__EXERCISE BRIEF__: Print, in exact form, the lines below from the one containing "Open the 插入 ribbon tab" through the one containing "Given: Toggle the", and omit all others.

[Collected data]
--------------------

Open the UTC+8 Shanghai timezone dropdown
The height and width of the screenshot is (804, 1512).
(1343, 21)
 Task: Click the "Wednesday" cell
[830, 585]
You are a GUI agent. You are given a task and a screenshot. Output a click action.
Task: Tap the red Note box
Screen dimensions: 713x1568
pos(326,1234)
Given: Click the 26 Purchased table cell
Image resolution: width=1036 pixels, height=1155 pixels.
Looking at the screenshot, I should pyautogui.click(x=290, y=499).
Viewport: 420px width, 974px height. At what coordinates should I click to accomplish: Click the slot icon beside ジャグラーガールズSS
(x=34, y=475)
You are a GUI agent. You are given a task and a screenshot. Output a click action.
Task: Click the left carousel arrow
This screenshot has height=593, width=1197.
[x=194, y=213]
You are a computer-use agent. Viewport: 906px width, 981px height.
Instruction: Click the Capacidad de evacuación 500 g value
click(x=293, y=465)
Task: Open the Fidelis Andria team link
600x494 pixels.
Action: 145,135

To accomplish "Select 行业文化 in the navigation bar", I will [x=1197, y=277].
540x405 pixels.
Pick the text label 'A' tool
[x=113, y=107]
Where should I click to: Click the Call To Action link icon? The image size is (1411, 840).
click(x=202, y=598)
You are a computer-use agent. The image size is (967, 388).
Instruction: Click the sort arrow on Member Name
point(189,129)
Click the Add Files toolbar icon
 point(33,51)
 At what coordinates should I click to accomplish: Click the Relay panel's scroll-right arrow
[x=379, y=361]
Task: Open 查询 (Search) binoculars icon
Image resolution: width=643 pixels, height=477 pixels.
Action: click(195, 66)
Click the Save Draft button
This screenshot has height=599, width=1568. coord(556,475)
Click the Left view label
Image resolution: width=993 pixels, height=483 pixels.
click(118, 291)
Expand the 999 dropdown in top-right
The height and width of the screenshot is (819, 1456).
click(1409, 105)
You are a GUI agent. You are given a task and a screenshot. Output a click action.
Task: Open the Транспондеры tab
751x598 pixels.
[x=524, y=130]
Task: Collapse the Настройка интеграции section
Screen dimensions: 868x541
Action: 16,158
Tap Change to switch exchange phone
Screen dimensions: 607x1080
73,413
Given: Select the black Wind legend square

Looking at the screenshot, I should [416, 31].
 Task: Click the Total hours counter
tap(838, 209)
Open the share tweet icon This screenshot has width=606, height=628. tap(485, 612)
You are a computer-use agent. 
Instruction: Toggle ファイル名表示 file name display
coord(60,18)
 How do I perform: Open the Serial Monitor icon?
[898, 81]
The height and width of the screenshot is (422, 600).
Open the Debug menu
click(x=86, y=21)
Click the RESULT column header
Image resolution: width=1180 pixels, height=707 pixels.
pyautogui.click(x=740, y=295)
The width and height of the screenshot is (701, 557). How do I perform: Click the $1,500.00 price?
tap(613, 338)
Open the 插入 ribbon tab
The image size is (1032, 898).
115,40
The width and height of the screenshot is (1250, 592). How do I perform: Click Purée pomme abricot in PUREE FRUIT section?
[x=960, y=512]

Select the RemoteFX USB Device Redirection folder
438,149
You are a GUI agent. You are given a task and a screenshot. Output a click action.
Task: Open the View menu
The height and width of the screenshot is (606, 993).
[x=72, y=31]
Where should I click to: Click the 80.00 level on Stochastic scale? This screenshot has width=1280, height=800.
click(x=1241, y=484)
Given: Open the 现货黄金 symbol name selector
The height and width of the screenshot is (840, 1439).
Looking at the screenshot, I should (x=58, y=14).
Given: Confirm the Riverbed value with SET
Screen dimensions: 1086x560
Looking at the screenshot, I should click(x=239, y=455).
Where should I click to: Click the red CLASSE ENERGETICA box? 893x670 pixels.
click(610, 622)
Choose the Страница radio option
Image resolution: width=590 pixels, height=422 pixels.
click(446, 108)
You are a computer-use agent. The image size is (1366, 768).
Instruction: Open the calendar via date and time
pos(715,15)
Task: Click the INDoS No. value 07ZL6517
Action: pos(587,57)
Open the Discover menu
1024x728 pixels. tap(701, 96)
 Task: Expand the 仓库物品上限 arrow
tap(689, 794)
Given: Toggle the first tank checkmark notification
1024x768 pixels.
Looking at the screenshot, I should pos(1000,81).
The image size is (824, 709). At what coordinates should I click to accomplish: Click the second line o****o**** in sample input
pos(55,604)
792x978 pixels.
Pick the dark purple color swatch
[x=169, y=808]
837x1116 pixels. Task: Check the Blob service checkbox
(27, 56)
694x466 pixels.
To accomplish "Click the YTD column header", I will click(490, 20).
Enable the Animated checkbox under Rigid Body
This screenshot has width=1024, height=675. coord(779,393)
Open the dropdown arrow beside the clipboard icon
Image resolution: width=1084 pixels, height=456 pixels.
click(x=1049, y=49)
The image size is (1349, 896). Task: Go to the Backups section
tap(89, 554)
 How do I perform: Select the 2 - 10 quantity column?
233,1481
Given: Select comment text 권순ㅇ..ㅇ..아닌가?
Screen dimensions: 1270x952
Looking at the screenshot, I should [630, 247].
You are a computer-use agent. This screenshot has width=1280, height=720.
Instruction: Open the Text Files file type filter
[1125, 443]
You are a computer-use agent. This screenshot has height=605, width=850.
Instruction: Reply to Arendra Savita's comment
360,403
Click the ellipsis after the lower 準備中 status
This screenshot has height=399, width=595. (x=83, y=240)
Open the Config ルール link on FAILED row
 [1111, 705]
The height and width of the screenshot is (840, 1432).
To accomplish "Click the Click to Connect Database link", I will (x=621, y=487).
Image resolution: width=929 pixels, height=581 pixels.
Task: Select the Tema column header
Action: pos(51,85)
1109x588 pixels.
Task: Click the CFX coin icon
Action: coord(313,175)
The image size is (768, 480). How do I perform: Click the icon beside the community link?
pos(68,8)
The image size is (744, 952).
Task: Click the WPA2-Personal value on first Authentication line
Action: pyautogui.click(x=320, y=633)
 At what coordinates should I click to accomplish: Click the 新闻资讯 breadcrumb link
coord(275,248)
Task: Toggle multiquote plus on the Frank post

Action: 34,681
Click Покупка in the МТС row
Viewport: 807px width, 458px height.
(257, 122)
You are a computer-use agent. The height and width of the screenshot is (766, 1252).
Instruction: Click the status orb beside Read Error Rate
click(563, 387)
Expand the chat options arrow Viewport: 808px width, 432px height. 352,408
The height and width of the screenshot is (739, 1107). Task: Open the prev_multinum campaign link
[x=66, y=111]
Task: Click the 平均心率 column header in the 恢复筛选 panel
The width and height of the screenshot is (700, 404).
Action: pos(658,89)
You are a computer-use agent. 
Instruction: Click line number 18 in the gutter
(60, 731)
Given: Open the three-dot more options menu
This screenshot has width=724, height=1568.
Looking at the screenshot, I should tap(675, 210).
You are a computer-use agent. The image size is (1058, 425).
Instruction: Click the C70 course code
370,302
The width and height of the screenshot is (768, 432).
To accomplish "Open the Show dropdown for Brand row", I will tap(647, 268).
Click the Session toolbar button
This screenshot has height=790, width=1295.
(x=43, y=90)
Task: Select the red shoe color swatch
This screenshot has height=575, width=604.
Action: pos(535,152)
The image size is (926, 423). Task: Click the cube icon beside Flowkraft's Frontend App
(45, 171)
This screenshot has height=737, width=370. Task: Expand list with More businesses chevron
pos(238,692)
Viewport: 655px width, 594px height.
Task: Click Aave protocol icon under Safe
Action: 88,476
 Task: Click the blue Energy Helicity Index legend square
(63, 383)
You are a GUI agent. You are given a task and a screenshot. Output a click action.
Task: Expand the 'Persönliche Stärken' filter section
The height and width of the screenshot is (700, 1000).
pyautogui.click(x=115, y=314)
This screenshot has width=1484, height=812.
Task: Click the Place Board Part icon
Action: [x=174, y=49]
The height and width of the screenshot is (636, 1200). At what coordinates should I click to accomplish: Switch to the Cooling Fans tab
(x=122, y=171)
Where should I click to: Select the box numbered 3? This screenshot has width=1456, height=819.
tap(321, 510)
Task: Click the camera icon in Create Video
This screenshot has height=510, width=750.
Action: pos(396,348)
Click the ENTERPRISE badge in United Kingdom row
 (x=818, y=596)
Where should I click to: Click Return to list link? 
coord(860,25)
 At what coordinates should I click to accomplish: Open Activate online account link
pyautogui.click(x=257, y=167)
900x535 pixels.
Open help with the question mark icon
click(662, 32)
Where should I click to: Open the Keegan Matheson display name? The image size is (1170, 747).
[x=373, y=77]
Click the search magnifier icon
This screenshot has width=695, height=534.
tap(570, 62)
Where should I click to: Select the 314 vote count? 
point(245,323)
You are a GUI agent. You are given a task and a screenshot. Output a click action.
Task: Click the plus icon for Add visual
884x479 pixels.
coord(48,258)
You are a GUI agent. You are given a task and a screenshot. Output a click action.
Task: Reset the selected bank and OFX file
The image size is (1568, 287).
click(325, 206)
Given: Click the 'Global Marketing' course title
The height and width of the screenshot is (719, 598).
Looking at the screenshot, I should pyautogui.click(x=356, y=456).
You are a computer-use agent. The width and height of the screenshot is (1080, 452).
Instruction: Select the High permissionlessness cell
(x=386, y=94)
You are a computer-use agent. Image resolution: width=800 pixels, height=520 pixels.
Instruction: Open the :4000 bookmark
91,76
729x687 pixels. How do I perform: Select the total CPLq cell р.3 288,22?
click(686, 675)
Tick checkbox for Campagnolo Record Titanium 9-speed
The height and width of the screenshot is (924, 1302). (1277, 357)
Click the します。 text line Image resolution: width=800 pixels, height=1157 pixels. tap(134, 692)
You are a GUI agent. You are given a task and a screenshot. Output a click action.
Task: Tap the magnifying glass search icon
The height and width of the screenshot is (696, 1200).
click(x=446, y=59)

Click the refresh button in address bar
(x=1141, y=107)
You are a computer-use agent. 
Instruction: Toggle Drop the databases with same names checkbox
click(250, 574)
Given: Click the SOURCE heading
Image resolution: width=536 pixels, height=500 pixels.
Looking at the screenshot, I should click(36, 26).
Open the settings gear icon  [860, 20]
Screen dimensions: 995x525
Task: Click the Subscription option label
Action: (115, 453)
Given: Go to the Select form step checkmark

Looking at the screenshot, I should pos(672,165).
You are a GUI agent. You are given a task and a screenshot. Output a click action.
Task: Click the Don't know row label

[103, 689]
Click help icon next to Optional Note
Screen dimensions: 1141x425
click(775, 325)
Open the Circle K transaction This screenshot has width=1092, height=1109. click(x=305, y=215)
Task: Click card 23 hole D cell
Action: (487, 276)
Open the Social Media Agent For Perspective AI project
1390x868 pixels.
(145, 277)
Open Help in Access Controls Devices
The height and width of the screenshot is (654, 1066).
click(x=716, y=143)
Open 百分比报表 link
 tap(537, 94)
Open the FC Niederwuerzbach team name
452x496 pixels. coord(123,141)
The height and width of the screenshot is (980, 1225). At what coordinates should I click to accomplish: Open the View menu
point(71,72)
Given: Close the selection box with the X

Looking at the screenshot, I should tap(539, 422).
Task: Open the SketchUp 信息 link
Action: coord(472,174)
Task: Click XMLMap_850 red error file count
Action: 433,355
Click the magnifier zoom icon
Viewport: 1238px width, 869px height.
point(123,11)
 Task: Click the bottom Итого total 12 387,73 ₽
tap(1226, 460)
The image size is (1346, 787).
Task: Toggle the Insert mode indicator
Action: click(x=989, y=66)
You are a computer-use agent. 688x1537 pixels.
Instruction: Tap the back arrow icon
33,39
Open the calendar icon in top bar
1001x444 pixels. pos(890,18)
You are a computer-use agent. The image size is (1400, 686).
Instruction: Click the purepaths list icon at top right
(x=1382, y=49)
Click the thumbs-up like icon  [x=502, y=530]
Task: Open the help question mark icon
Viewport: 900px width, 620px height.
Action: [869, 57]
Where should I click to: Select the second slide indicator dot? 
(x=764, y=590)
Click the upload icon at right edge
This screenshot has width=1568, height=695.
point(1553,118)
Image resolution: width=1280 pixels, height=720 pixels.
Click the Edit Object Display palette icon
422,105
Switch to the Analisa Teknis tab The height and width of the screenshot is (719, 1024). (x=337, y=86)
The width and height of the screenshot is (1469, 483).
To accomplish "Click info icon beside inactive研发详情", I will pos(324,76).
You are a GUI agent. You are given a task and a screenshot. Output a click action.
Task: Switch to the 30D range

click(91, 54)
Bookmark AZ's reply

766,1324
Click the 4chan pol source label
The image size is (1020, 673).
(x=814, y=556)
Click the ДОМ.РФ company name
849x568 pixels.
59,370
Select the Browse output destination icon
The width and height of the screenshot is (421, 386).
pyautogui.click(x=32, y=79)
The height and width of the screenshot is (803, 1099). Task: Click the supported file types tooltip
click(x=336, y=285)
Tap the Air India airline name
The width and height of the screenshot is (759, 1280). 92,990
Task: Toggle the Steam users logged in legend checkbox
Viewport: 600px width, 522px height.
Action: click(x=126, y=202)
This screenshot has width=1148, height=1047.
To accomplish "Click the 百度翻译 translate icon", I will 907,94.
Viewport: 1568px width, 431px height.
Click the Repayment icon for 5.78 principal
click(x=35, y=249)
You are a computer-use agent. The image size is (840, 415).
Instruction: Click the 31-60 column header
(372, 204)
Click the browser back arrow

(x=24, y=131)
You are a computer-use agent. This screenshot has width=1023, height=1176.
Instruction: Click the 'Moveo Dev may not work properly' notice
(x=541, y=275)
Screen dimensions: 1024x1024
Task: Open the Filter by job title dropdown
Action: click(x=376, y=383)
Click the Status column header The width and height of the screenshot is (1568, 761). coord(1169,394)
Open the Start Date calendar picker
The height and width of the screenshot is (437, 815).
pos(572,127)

--------------------

__RESPONSE TO THIS TASK__:
Open the 插入 ribbon tab
The image size is (1032, 898).
115,40
The width and height of the screenshot is (1250, 592). How do I perform: Click Purée pomme abricot in PUREE FRUIT section?
[x=960, y=512]

Select the RemoteFX USB Device Redirection folder
438,149
You are a GUI agent. You are given a task and a screenshot. Output a click action.
Task: Open the View menu
The height and width of the screenshot is (606, 993).
[x=72, y=31]
Where should I click to: Click the 80.00 level on Stochastic scale? This screenshot has width=1280, height=800.
click(x=1241, y=484)
Given: Open the 现货黄金 symbol name selector
The height and width of the screenshot is (840, 1439).
Looking at the screenshot, I should (x=58, y=14).
Given: Confirm the Riverbed value with SET
Screen dimensions: 1086x560
Looking at the screenshot, I should click(x=239, y=455).
Where should I click to: Click the red CLASSE ENERGETICA box? 893x670 pixels.
click(610, 622)
Choose the Страница radio option
Image resolution: width=590 pixels, height=422 pixels.
click(446, 108)
You are a computer-use agent. The image size is (1366, 768).
Instruction: Open the calendar via date and time
pos(715,15)
Task: Click the INDoS No. value 07ZL6517
Action: pos(587,57)
Open the Discover menu
1024x728 pixels. tap(701, 96)
 Task: Expand the 仓库物品上限 arrow
tap(689, 794)
Given: Toggle the first tank checkmark notification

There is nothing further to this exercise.